This blog entry celebrates the second birthday of my central retinal vein occlusion. It shows the diary entries I made two years ago including diagrams to record what was happening to my vision. Although it was scary at the time, I’ve learned to live with it and in fact I feel as though I’ve had a lucky escape. There are forms of occlusion that get worse rather than better, as mine did, and there can be complications like the growth of new veins that interfere with sight.
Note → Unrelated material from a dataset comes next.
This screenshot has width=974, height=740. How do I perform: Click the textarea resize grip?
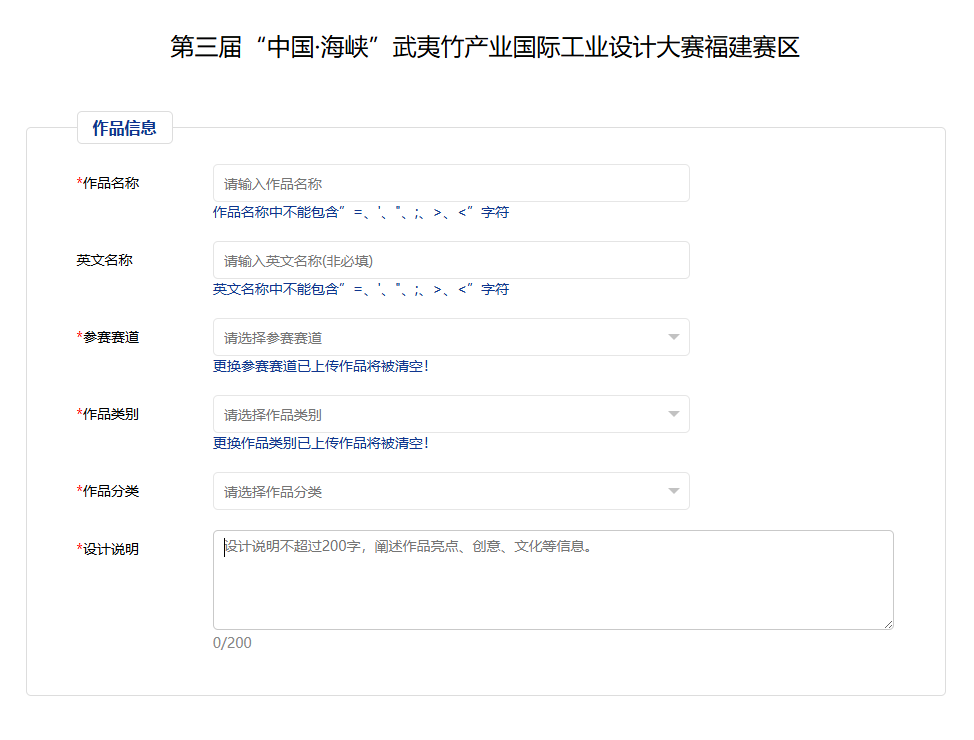coord(888,624)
If ontology recapitulates phylogeny then the human eye was previously: a sprite, a praying mantis, cotton wool, a monocle, a tropical fish, a dag, and a bushy eyebrow. These are all the phases through which my eye passed.

Monday, 19Feb07 – An Ocular Event

mon19feb06

“0640 – ocular event. 0810 – Westway. Dr. Hulme suggested go to St.Paul’s. 0930 – St.Paul’s. First noticed ‘droplet’ that moved as I looked right-left. BP 164/90 Central Retinal Vein Occlusion”
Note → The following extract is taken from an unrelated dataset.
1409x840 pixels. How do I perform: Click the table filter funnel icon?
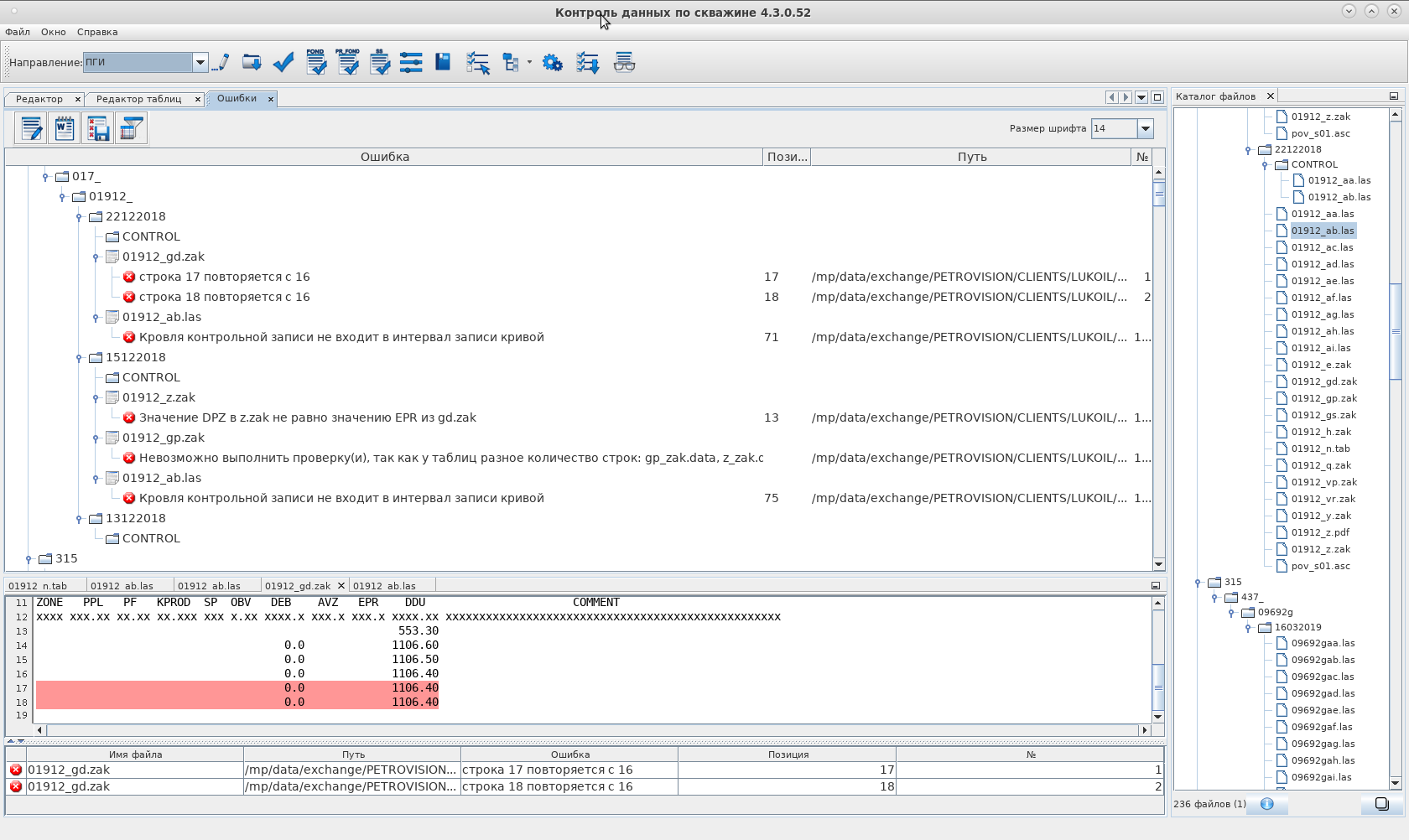click(x=131, y=128)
At 0640 on the morning of 19Feb07 I was sitting quietly with a cup of tea watching the BBC News. I felt relaxed and still had 10 minutes before I needed to set out for work. For the previous two weeks I had suffered from a heavy cold but on that morning I felt well.

Quite unexpectedly, two things happened to my right eye; a halo of light appeared around its periphery and shortly afterwards, at the centre, I could see a pattern of white lines. I had recently started to learn Kanji – one of the sets of characters used in Japanese – and for all the world this pattern looked like a couple of Kanji characters. The halo lasted for 5 minutes but the central pattern persisted. I’m not normally one to panic and as an IT Consultant on contract who only gets paid when he turns up for work, I set off. The 15-minute journey was uneventful and I settled at my desk, computer on. It didn’t take long to realise there was something seriously wrong which needed investigation. The Kanji characters were still visible and, looking at the computer screen, all vertical lines were chopped into sections offset horizontally from each other. I logged off and went home.
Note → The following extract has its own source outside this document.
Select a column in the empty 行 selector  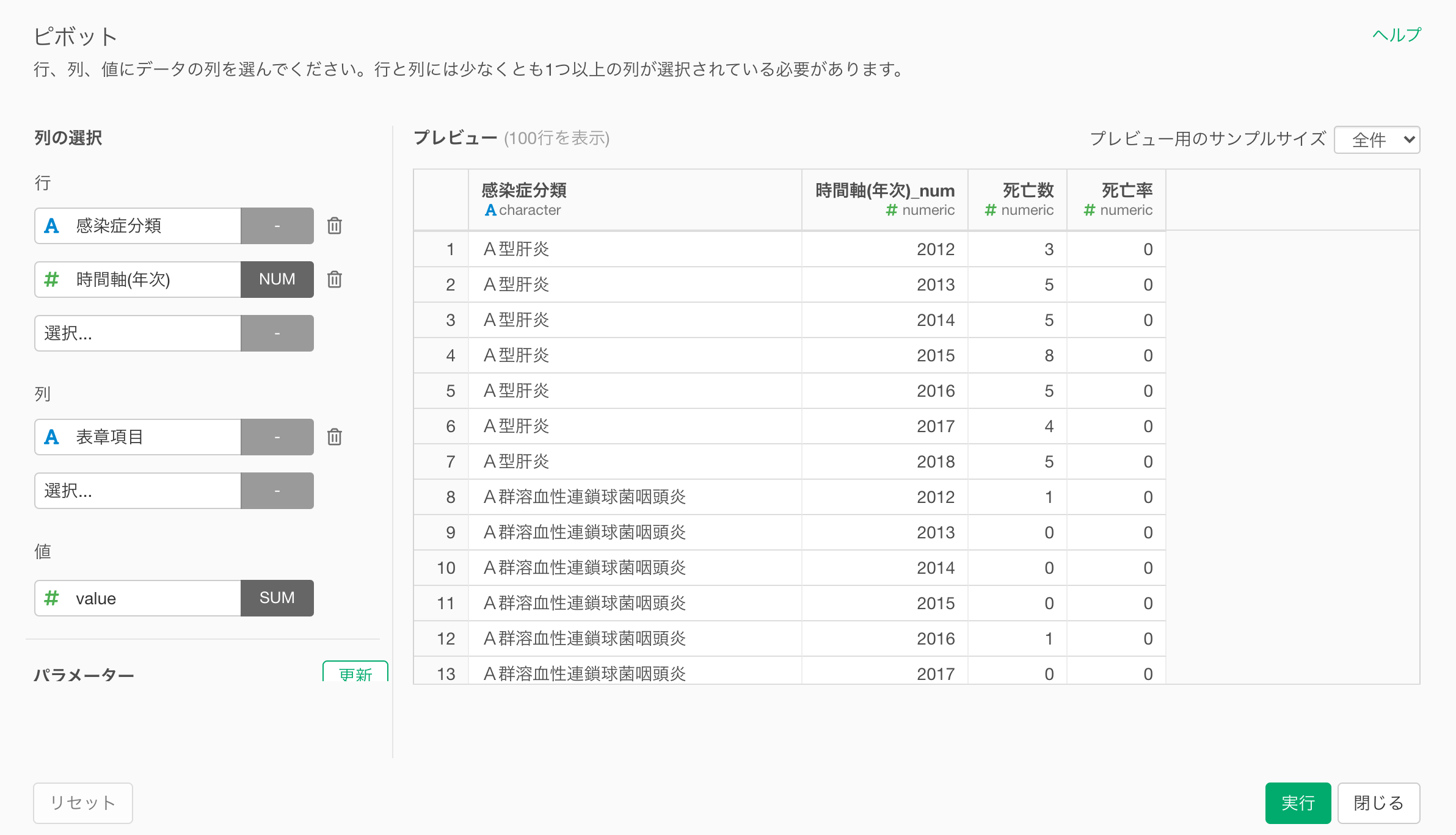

By 0810 I was in my local medical centre to get an emergency appointment that day. Fortunately, one of the doctors was in the reception area as I explained my symptoms and recognised my description. She suggested that we go (my wife was driving by this time) straight to the St.Paul’s Clinic at the Royal Liverpool University Hospital.

By 0930 I was waiting to be seen by an ophthalmologist, but first there was the standard eyesight test and a dose of drops to dilate the pupils. At this time I first noticed what looked like a dark droplet that flicked rapidly from right to left and back as I moved my eyes.

By half-ten the diagnosis was in; I had a Central Retinal Vein Occlusion. In medical terminology, an occlusion is the closure of a blood vessel, and in this case it was one of the veins located at the centre of the eye that carries blood away from the retina. Either there was a blockage of the vessel or my blood pressure was excessively high; the result was a leakage of blood into the vitreous humour and a disturbance to the neat layers of the retina.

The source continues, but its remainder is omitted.